Ha trascendido la noticia de que el actual secretario de Economía de México, Marcelo Ebrard, está siendo investigado. Es una situación poco común, puesto que no es habitual que miembros del gabinete del Gobierno Federal sean investigados mientras se encuentran en su cargo. Pero más allá de eso, la situación despierta ciertas interrogantes considerando el panorama actual de la política mexicana.
De acuerdo con la información expuesta la semana pasada por la presidenta Claudia Sheinbaum, Ebrard, quien se desempeñó como secretario de Relaciones Exteriores en la pasada administración federal, está siendo investigado, puesto que su hijo hizo uso de las instalaciones de la Embajada de México en el Reino Unido. Las sedes diplomáticas del país pueden recibir invitados por periodos cortos de tiempo, pero este caso es diferente, ya que el vástago del actual secretario de Economía se hospedó por varios meses entre 2021 y 2022, lo que alimenta la postura de que el entonces canciller violó alguna norma en el uso del espacio señalado.
De esta manera, hoy en día el secretario de Economía se encuentra en la mira de la justicia mexicana. Es aquí donde nos hemos de preguntar el porqué de la investigación. Sí, ya la presidenta mencionó la causa, y de hecho apuntó que existen solicitudes de que se iniciara una investigación contra Ebrard, por lo que eso era suficiente para hacerlo; pero lo cierto es que no sabemos el interés que está detrás de conducir tal proceso.
Si lo pensamos de tranquilamente, en todo caso, no debe ser el primer funcionario público o el único en los últimos años, si eso funciona, en –suponiendo sin conceder– hacer uso indebido del espacio público. En este mismo sentido, debe haber muchas otras personas que son funcionarios públicos de quienes han solicitado abrir investigaciones por tal o cual razón. Entonces, ¿por qué investigarlo? ¿Por qué sí considerar en esta ocasión esas presuntas solicitudes de abrir una investigación en contra del excanciller? ¿A qué obedece esta situación?
Es cierto que la investigación puede generarse porque, Ebrard, en efecto, haya hecho mal uso del espacio público. Esa es una posibilidad, pero también debemos considerar otras que pueden ser más redituables desde el punto de vista político para la mandataria, quien es la persona que señaló de la investigación contra el secretario de Economía. El excanciller compitió con ella al interior de Morena para elegir la candidatura del partido para la presidencia del país. Si bien, ella ganó, su contrincante no dejó de ser un rival de peso en el partido y sigue siendo un actor importante en el movimiento, con una base política fuerte y con amplio respaldo.
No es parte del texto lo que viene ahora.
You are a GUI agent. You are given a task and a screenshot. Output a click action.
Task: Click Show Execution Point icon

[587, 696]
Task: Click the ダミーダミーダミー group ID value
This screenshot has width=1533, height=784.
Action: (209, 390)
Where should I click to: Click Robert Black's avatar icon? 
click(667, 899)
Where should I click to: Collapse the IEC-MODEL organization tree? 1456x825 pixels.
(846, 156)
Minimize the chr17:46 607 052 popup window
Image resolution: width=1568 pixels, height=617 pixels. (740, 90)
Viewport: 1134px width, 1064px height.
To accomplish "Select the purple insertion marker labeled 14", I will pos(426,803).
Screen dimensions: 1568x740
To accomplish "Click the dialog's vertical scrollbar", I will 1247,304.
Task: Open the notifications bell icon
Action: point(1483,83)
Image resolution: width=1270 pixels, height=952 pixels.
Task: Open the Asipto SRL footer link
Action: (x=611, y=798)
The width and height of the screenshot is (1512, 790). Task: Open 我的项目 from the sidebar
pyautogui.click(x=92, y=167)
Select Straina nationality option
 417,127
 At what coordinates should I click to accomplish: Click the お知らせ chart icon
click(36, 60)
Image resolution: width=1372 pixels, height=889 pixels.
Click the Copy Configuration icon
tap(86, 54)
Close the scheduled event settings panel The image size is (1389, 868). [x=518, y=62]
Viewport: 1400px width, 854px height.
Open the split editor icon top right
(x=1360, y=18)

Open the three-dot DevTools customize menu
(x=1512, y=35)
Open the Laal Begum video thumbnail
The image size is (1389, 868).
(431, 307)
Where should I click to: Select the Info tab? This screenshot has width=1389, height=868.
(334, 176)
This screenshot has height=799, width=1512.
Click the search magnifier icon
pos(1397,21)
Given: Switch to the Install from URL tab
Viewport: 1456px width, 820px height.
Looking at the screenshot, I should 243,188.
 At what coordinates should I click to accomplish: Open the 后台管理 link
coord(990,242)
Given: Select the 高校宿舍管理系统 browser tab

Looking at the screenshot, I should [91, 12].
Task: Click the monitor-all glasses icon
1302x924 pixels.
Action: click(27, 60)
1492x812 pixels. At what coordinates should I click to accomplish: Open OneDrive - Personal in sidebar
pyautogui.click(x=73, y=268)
Así, el movimiento de dejar proceder la investigación, sin ningún obstáculo, dirigida a un miembro del gabinete, quien también fue un rival político, no parece una mera coincidencia, sino una ruta, si no planeada, al menos de la que se busca aprovechar desde lo alto de Palacio Nacional para ir mermando un posible retorno de Ebrard a la senda de los reflectores políticos morenistas. No cabe duda de que para Sheinbaum sería un triunfo poder remover cuanto antes cualquier posibilidad de que su línea sucesora se vea retada y amenazada por otra para 2030. De esta manera, si se logra mermar la imagen del excanciller, sería funcional y un paso para ir descartando rivales en la siguiente contienda política.